Mackris was surprised when her current and former faculty joined together to present a tree planted in her honor in the last weeks of the school year. The tree, with a plaque dedicated to her, is in front of the two-year-old Butler Elementary. 

“It is so nice to have windows now and see the sunshine,” she said. “To think, for 36 years, I didn’t know what the weather was like when it was time to leave until I walked outside.” 

Her principal, Jeff Nalwalker, estimated that she has taught about 1,000 students through more than one-third of the school’s 95-year history. 

“Not many people have this rare opportunity to profoundly affect the course of so many human lives,” he wrote in a letter to her. “Stop and think how lucky those almost 1,000 people are to have sat at your feet, learned to do math, learned to read, learned to write and learned to get along with one another. Wow! I believe they were especially lucky to have their hearts touched by a kind and gentle soul such as yourself. Your influence will live on far into the future as these students raise families of their own.” 

“Statistics say that 5.5 of your students have become or will yet become teachers themselves. Certainly, among those, one could recognize in their practice a routine, a phrase, a spark or gentle way that they saw in your practice while they were students in your classroom.” 

Colleagues describe Mackris as having a huge impact with students in her quiet manner. 

“She’s reserved,” third-grade teacher Ann Marie Sulzen said. “She may have the loudest kids in her class, but her room is totally quiet. She has a sweet, kind demeanor and is passionate about student learning. She can take some of the lowest kids and have them achieve high success in academic growth.”

Former library assistant Debbie Tyler said the soft-spoken Mackris was always organized and calm. 

“She’s touched so many lives and always made sure everyone checked out a book,” she said. “All her kids were good readers.”

Keeping students engaged is something Administrative Assistant Teresa Draney recalls about her students in Mackris’ classroom. 

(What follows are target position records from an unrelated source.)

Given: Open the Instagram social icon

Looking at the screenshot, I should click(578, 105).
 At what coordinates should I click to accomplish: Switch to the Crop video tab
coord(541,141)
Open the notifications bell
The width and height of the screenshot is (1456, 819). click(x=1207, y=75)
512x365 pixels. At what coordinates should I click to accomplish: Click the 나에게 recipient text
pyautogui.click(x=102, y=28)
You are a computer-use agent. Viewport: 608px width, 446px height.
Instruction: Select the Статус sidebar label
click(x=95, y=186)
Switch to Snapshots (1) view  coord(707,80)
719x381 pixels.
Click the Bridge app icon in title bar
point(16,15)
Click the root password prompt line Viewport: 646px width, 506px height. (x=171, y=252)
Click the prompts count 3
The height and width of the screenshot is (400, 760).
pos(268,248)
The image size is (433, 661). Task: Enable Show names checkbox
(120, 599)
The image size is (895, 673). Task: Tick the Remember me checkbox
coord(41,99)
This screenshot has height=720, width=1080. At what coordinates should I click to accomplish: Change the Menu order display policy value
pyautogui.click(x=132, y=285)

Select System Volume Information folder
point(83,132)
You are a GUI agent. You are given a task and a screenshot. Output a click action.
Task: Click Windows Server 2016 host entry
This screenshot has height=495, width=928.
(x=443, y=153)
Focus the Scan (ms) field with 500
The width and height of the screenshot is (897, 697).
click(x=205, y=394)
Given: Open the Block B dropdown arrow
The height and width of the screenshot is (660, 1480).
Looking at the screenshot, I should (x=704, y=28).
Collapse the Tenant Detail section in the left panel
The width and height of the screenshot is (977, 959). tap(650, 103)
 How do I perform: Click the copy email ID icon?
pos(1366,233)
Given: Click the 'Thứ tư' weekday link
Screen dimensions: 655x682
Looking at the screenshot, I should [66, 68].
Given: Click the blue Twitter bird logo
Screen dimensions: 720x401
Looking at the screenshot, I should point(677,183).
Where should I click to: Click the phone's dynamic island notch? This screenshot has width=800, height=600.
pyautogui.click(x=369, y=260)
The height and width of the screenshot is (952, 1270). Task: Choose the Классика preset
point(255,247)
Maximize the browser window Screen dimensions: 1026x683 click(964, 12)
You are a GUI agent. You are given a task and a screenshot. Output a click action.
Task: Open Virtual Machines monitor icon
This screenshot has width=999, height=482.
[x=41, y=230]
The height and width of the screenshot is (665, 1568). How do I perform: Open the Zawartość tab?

“She has a low-key personality and has the ability to keep everyone interested in the class,” she said. “She’s always precise, having her T’s crossed and her I’s dotted. She helps students who are struggling and goes over and over the material in her kind and gentle way until they understand.” 

Draney said her youngest son was so taken with Mackris that he wanted her to join them during the holidays. 

“He invited her to Thanksgiving dinner,” she said, adding that Mackris thanked him for the invitation, but spent it with her family. 

Second-grade dual immersion teacher Kahina Naudot said she often sees high school students visit Mackris. 

“They remember how sweet and kind she is and tell her how much they love her,” Naudot said. “Just last week, students came in to give her hugs.”

Students still appreciate their teacher, even in the last full day of her teaching career.

Second-grader Wyatt Fortie said she has helped him with math. 

“She’s helped me with addition, subtraction, dividing and times,” he said. “She gives us independent practice and if nobody gets it, she goes back until we do. She’s really awesome.” 

His classmate Aggy Deagle said Mackris has helped her as well. 

“She’s kind and helpful,”Aggy said. “If I have a question, she helps me. She makes sure I understand what is wrong on a test and is really kind about it. I’m kind of sad and happy she’s retiring. She deserves it since she’s taught a long time, but I’ll miss her.”